Text excerpt —

※ ※ ※

Paul: Apostle of Christ. Film.
We usually do not review films here. I can only think of one exception. I did, however, want to share a few reflections on this film.
First and most of all, it was well written. It was Shakespearean—not in its language(!), but in its plotting and execution. I was expecting something along the lines of the Sholem Asch novel The Apostle. Paul:The Apostle of Christ was much more focused. It could easily be adapted to a stage play.
The main character is actually the Gospel writer Luke. He visits Paul in prison prior to his execution to get his take on what becomes the Book of Acts in the Bible.
Paul here is a tragic hero. He is a victim of irrational persecution. The Emperor Nero blames Christians for the fire that destroyed much of the city of Rome, and Paul is one of their leaders. We do get flashbacks, but they are nearly all concerning Paul’s early life as a persecutor of Christians himself.
The story is not ironic, though. The story is about the possibility of change. Besides Luke and Paul, the third main character is Mauritius, a fictional character, the Roman officer in charge of the prison where Paul is kept. Mauritius is reminiscent of the character Zerah in Jesus of Nazareth, arguably the best film about the life of Jesus.
Zerah is an observant Jew who argues forcibly and effectively that Jesus is a troublemaker and should be executed according to Jewish law. However, we also realize that Zerah understands and even agrees with much of what Jesus has taught. We last see Zerah in front of Jesus’ empty tomb after the resurrection.
Is Zerah convinced? Will he become a follower of Jesus? We do not know. The audience is left, however, with a challenge—was the tomb empty? Did Jesus rise from the dead? If so, then shouldn’t we pay attention to what he has to say?
So Mauritius and his wife are becoming frustrated, if not skeptical, about the Roman gods in spite of their belief that the Roman gods must be superior since they have helped Rome conquer so much of the world. They have a very sick daughter that no one seems to be able to heal. Paul tells the jailer that Luke is a “great physician.” (I think of Colossians 4:14, where Paul calls him the beloved physician.)
There is no Ben-Hur style miracle. Mauritius humbles himself enough to ask Luke to take a look at his daughter. The well-traveled evangelist tells him he has seen something similar on the island of Rhodes. The girl recovers, not by a supernatural miracle, but by Luke’s medical knowledge.

※ ※ ※

Record excerpts —
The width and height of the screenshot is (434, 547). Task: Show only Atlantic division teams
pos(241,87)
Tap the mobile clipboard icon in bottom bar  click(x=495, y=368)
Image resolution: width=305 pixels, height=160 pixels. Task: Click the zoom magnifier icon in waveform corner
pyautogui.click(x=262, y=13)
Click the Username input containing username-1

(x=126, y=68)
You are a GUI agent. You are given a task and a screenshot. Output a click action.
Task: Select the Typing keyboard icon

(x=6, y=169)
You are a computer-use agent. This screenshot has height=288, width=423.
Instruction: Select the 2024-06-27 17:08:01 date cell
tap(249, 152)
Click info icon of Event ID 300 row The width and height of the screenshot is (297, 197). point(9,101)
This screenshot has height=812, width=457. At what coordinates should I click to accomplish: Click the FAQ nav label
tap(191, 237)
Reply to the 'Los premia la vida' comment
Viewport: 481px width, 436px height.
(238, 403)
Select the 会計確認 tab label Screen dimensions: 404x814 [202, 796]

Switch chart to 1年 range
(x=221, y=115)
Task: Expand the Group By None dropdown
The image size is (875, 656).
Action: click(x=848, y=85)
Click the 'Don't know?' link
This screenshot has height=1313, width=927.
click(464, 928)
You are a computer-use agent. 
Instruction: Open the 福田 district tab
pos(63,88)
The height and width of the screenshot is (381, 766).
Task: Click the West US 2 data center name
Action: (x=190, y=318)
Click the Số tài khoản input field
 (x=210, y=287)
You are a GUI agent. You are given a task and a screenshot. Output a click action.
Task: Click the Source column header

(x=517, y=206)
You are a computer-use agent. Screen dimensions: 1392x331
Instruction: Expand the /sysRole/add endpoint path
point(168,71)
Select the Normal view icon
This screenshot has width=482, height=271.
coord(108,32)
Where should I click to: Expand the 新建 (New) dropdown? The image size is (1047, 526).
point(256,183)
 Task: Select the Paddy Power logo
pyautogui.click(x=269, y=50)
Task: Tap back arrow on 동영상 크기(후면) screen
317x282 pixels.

※ ※ ※

What you need to do —
Answer these questions about the review of the film Paul: Apostle of Christ.
(a) Who does the review say is actually the film's main character?
(b) Whom does the Emperor Nero blame for the fire that destroyed much of Rome?
(c) Where does Luke say he has seen an illness similar to that of Mauritius's daughter?

Problem solution —
(a) The Gospel writer Luke.
(b) Christians.
(c) On the island of Rhodes.